That’s great! See, it’s not hard, lol. Be proud of yourself and keep going. We absolutely love canning our own foods and couldn’t imagine not having them on our shelves.
Thanks so much for not only answering my question but for answering it so quickly! Side note: You should record yourself reading children's books or something similar - your voice, cadence, etc is incredibly relaxing. Don't know if there's a niche market for that sort of thing but if there is, your readings would be incredibly popular. Anyway - was wondering about the brand of pressure cooker you use. Looks incredibly sturdy and since I gather your husband is an engineer, the brand you two decided on inspires confidence.

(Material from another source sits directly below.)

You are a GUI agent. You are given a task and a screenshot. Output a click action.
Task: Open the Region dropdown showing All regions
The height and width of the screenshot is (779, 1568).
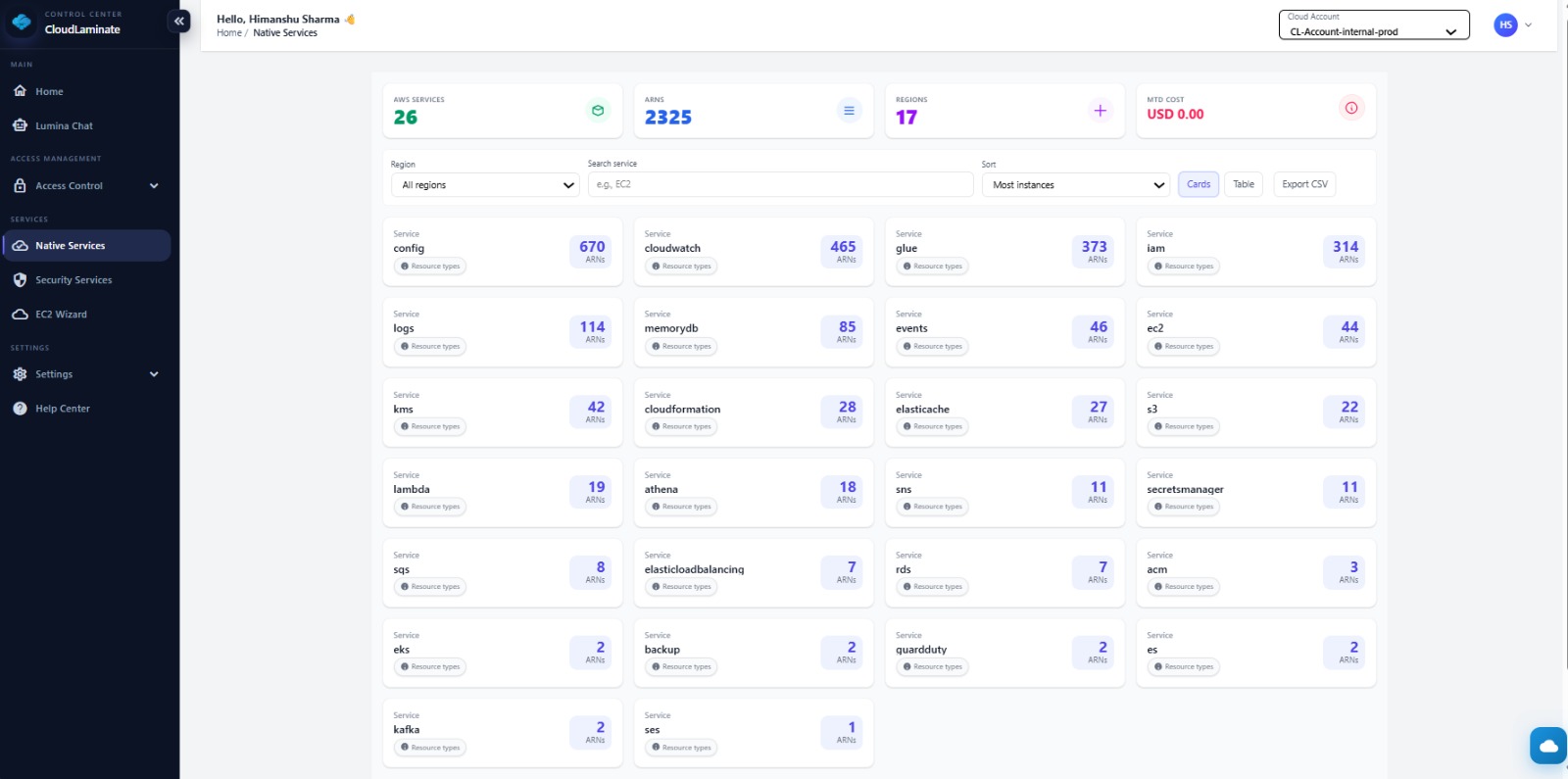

We have 3 All American pressure canners. Models 921 & 930. They are heavy cast aluminum. We have never had any issues with them and they always perform as expected. We highly recommend these pressure canners. The model 921 is a single layer canner that holds 7 quarts or 9 pints. Model 930 is a double decker canner that holds 14 quarts or 18 pints. We do a lot of canning and have for the past 25 years. This year will be our 26th year of home canning. I’m sure our 2 grandchildren enjoy hearing “MiMi” read to them 😊 Thanks for the compliment! -LeeAnn
@@OutdoorsandCountryLiving - You're very welcome and thanks for the advice - just ordered the 930. Looks incredibly well made and I like the idea of no rubber gasket to wear out. Eyeballing that grain mill you guys use as well. Also love that you're beekeepers - have a hive myself. Best to both of you.
@@thomasg3677 you’ll be glad to have one of these canners for sure! Beekeeping is awesome isn’t it?! The food mill is fantastic to have. Just one more tool for self sufficiency. Take care and may God bless you in your preparations!
@@OutdoorsandCountryLiving - The 930 came yesterday. It's a beast! Going to have to wash it outside as it's way too big to do in my kitchen sink! I love well made equipment - can't stand flimsy. Thanks for the advice. Ordered the grain mill too - it's so popular that it's going to be 6 - 12 weeks until it ships. Happy to see an American small company doing so well. All the best from Southern Illinois
@@thomasg3677 you’re right, that canner is a beast but you’re going to be so happy to have it! As for the food mill, that is another excellent piece of equipment that will last generations and will serve you well. We couldn’t imagine not having it now. In our almost 8 years of our food mill use, we’ve never had an issue with it. Quality is worth the wait! -Tom & LeeAnn
Hi there! Butter is a low acid food, therefore requires to be pressure canned. Acidic foods are processed in a water bath canner. Thanks for watching and asking!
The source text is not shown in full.